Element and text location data
......
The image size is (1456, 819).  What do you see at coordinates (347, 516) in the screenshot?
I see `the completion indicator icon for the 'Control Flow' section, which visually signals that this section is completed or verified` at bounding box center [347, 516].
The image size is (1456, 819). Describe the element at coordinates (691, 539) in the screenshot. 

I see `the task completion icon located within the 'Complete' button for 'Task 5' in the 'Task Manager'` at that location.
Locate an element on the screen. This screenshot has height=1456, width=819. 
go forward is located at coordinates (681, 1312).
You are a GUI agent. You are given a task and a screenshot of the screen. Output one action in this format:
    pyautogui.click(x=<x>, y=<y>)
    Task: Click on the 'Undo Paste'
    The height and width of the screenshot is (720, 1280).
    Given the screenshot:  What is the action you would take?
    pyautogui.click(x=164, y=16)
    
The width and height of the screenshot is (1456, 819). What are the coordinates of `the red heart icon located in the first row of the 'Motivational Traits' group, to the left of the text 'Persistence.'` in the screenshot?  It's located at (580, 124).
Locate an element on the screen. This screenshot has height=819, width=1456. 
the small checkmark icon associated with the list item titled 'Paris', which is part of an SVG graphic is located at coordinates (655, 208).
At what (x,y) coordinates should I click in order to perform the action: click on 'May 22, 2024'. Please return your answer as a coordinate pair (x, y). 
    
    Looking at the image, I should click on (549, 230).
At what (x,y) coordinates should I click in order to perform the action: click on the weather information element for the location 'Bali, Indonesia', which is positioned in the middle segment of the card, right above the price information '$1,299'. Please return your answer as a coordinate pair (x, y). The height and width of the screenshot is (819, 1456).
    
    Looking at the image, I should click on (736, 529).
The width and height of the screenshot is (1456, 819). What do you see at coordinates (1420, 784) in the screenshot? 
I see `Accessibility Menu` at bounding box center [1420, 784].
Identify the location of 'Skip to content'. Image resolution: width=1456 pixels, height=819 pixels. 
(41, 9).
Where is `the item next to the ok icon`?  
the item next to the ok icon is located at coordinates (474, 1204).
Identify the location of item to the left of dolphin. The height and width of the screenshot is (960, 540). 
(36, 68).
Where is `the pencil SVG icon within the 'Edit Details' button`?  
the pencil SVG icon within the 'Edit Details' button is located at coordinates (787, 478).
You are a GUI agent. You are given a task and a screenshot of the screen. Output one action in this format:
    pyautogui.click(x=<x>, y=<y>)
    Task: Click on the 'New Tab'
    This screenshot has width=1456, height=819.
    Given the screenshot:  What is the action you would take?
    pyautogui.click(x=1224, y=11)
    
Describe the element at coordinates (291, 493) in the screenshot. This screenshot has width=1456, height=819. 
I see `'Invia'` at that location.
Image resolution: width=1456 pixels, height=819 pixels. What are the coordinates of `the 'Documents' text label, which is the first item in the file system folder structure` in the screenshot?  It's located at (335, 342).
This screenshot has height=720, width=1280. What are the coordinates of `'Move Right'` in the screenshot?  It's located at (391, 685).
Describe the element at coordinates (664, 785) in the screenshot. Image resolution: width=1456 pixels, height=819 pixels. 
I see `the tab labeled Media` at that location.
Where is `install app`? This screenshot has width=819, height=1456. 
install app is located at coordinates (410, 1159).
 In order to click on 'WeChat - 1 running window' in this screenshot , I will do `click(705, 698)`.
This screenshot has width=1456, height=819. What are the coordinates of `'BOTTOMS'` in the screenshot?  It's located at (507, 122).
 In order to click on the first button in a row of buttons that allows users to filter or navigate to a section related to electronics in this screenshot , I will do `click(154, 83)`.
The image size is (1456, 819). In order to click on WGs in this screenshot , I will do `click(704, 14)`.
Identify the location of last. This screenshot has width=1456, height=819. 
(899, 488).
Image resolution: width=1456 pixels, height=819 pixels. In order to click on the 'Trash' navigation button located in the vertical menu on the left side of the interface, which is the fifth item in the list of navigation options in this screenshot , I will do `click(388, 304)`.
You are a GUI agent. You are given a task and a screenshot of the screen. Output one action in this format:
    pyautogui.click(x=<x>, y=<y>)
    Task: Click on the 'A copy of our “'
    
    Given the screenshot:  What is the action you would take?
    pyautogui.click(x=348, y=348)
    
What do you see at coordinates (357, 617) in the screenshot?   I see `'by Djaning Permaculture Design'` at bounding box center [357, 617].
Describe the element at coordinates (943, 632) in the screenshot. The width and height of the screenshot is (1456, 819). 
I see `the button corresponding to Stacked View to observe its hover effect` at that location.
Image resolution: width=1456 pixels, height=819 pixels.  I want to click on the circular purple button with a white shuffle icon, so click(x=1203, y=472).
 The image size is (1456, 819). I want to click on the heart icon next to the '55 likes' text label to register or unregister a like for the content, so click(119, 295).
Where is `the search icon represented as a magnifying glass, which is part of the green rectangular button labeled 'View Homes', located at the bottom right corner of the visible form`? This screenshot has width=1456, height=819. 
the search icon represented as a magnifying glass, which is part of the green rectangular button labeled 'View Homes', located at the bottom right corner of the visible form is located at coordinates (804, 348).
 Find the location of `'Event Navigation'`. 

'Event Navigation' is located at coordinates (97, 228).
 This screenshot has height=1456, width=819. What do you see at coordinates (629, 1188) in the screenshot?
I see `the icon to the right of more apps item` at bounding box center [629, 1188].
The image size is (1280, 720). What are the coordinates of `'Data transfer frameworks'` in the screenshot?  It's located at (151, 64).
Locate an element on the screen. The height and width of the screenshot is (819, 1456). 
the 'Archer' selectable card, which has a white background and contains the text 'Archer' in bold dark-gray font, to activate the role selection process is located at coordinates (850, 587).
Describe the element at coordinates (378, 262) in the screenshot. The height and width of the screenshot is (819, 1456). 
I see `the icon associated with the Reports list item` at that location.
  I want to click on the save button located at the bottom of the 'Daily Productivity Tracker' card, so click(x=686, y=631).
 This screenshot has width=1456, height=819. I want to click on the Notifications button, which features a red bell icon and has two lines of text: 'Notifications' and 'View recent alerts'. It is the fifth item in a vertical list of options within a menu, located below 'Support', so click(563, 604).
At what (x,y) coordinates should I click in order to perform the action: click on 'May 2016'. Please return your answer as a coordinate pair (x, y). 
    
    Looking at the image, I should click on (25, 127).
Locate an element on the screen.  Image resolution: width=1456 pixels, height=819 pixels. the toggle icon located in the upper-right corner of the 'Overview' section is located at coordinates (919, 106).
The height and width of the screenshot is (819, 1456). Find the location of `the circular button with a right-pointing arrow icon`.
......
■ GOAL ■
Lay out every line of the entries above as a Markdown table with the columns "Row" and "Line", numbering the rows in order and leaving out blank lines.

■ RESPONSE TO THIS TASK ■
| Row | Line |
|---|---|
| 1 | The image size is (1456, 819).  What do you see at coordinates (347, 516) in the screenshot? |
| 2 | I see `the completion indicator icon for the 'Control Flow' section, which visually signals that this section is completed or verified` at bounding box center [347, 516]. |
| 3 | The image size is (1456, 819). Describe the element at coordinates (691, 539) in the screenshot.  |
| 4 | I see `the task completion icon located within the 'Complete' button for 'Task 5' in the 'Task Manager'` at that location. |
| 5 | Locate an element on the screen. This screenshot has height=1456, width=819.  |
| 6 | go forward is located at coordinates (681, 1312). |
| 7 | You are a GUI agent. You are given a task and a screenshot of the screen. Output one action in this format: |
| 8 |     pyautogui.click(x=<x>, y=<y>) |
| 9 |     Task: Click on the 'Undo Paste' |
| 10 |     The height and width of the screenshot is (720, 1280). |
| 11 |     Given the screenshot:  What is the action you would take? |
| 12 |     pyautogui.click(x=164, y=16) |
| 13 | The width and height of the screenshot is (1456, 819). What are the coordinates of `the red heart icon located in the first row of the 'Motivational Traits' group, to the left of the text 'Persistence.'` in the screenshot?  It's located at (580, 124). |
| 14 | Locate an element on the screen. This screenshot has height=819, width=1456.  |
| 15 | the small checkmark icon associated with the list item titled 'Paris', which is part of an SVG graphic is located at coordinates (655, 208). |
| 16 | At what (x,y) coordinates should I click in order to perform the action: click on 'May 22, 2024'. Please return your answer as a coordinate pair (x, y).  |
| 17 |     Looking at the image, I should click on (549, 230). |
| 18 | At what (x,y) coordinates should I click in order to perform the action: click on the weather information element for the location 'Bali, Indonesia', which is positioned in the middle segment of the card, right above the price information '$1,299'. Please return your answer as a coordinate pair (x, y). The height and width of the screenshot is (819, 1456). |
| 19 |     Looking at the image, I should click on (736, 529). |
| 20 | The width and height of the screenshot is (1456, 819). What do you see at coordinates (1420, 784) in the screenshot?  |
| 21 | I see `Accessibility Menu` at bounding box center [1420, 784]. |
| 22 | Identify the location of 'Skip to content'. Image resolution: width=1456 pixels, height=819 pixels.  |
| 23 | (41, 9). |
| 24 | Where is `the item next to the ok icon`?   |
| 25 | the item next to the ok icon is located at coordinates (474, 1204). |
| 26 | Identify the location of item to the left of dolphin. The height and width of the screenshot is (960, 540).  |
| 27 | (36, 68). |
| 28 | Where is `the pencil SVG icon within the 'Edit Details' button`?   |
| 29 | the pencil SVG icon within the 'Edit Details' button is located at coordinates (787, 478). |
| 30 | You are a GUI agent. You are given a task and a screenshot of the screen. Output one action in this format: |
| 31 |     pyautogui.click(x=<x>, y=<y>) |
| 32 |     Task: Click on the 'New Tab' |
| 33 |     This screenshot has width=1456, height=819. |
| 34 |     Given the screenshot:  What is the action you would take? |
| 35 |     pyautogui.click(x=1224, y=11) |
| 36 | Describe the element at coordinates (291, 493) in the screenshot. This screenshot has width=1456, height=819.  |
| 37 | I see `'Invia'` at that location. |
| 38 | Image resolution: width=1456 pixels, height=819 pixels. What are the coordinates of `the 'Documents' text label, which is the first item in the file system folder structure` in the screenshot?  It's located at (335, 342). |
| 39 | This screenshot has height=720, width=1280. What are the coordinates of `'Move Right'` in the screenshot?  It's located at (391, 685). |
| 40 | Describe the element at coordinates (664, 785) in the screenshot. Image resolution: width=1456 pixels, height=819 pixels.  |
| 41 | I see `the tab labeled Media` at that location. |
| 42 | Where is `install app`? This screenshot has width=819, height=1456.  |
| 43 | install app is located at coordinates (410, 1159). |
| 44 |  In order to click on 'WeChat - 1 running window' in this screenshot , I will do `click(705, 698)`. |
| 45 | This screenshot has width=1456, height=819. What are the coordinates of `'BOTTOMS'` in the screenshot?  It's located at (507, 122). |
| 46 |  In order to click on the first button in a row of buttons that allows users to filter or navigate to a section related to electronics in this screenshot , I will do `click(154, 83)`. |
| 47 | The image size is (1456, 819). In order to click on WGs in this screenshot , I will do `click(704, 14)`. |
| 48 | Identify the location of last. This screenshot has width=1456, height=819.  |
| 49 | (899, 488). |
| 50 | Image resolution: width=1456 pixels, height=819 pixels. In order to click on the 'Trash' navigation button located in the vertical menu on the left side of the interface, which is the fifth item in the list of navigation options in this screenshot , I will do `click(388, 304)`. |
| 51 | You are a GUI agent. You are given a task and a screenshot of the screen. Output one action in this format: |
| 52 |     pyautogui.click(x=<x>, y=<y>) |
| 53 |     Task: Click on the 'A copy of our “' |
| 54 |     Given the screenshot:  What is the action you would take? |
| 55 |     pyautogui.click(x=348, y=348) |
| 56 | What do you see at coordinates (357, 617) in the screenshot?   I see `'by Djaning Permaculture Design'` at bounding box center [357, 617]. |
| 57 | Describe the element at coordinates (943, 632) in the screenshot. The width and height of the screenshot is (1456, 819).  |
| 58 | I see `the button corresponding to Stacked View to observe its hover effect` at that location. |
| 59 | Image resolution: width=1456 pixels, height=819 pixels.  I want to click on the circular purple button with a white shuffle icon, so click(x=1203, y=472). |
| 60 |  The image size is (1456, 819). I want to click on the heart icon next to the '55 likes' text label to register or unregister a like for the content, so click(119, 295). |
| 61 | Where is `the search icon represented as a magnifying glass, which is part of the green rectangular button labeled 'View Homes', located at the bottom right corner of the visible form`? This screenshot has width=1456, height=819.  |
| 62 | the search icon represented as a magnifying glass, which is part of the green rectangular button labeled 'View Homes', located at the bottom right corner of the visible form is located at coordinates (804, 348). |
| 63 |  Find the location of `'Event Navigation'`.  |
| 64 | 'Event Navigation' is located at coordinates (97, 228). |
| 65 |  This screenshot has height=1456, width=819. What do you see at coordinates (629, 1188) in the screenshot? |
| 66 | I see `the icon to the right of more apps item` at bounding box center [629, 1188]. |
| 67 | The image size is (1280, 720). What are the coordinates of `'Data transfer frameworks'` in the screenshot?  It's located at (151, 64). |
| 68 | Locate an element on the screen. The height and width of the screenshot is (819, 1456).  |
| 69 | the 'Archer' selectable card, which has a white background and contains the text 'Archer' in bold dark-gray font, to activate the role selection process is located at coordinates (850, 587). |
| 70 | Describe the element at coordinates (378, 262) in the screenshot. The height and width of the screenshot is (819, 1456).  |
| 71 | I see `the icon associated with the Reports list item` at that location. |
| 72 |   I want to click on the save button located at the bottom of the 'Daily Productivity Tracker' card, so click(x=686, y=631). |
| 73 |  This screenshot has width=1456, height=819. I want to click on the Notifications button, which features a red bell icon and has two lines of text: 'Notifications' and 'View recent alerts'. It is the fifth item in a vertical list of options within a menu, located below 'Support', so click(563, 604). |
| 74 | At what (x,y) coordinates should I click in order to perform the action: click on 'May 2016'. Please return your answer as a coordinate pair (x, y).  |
| 75 |     Looking at the image, I should click on (25, 127). |
| 76 | Locate an element on the screen.  Image resolution: width=1456 pixels, height=819 pixels. the toggle icon located in the upper-right corner of the 'Overview' section is located at coordinates (919, 106). |
| 77 | The height and width of the screenshot is (819, 1456). Find the location of `the circular button with a right-pointing arrow icon`. |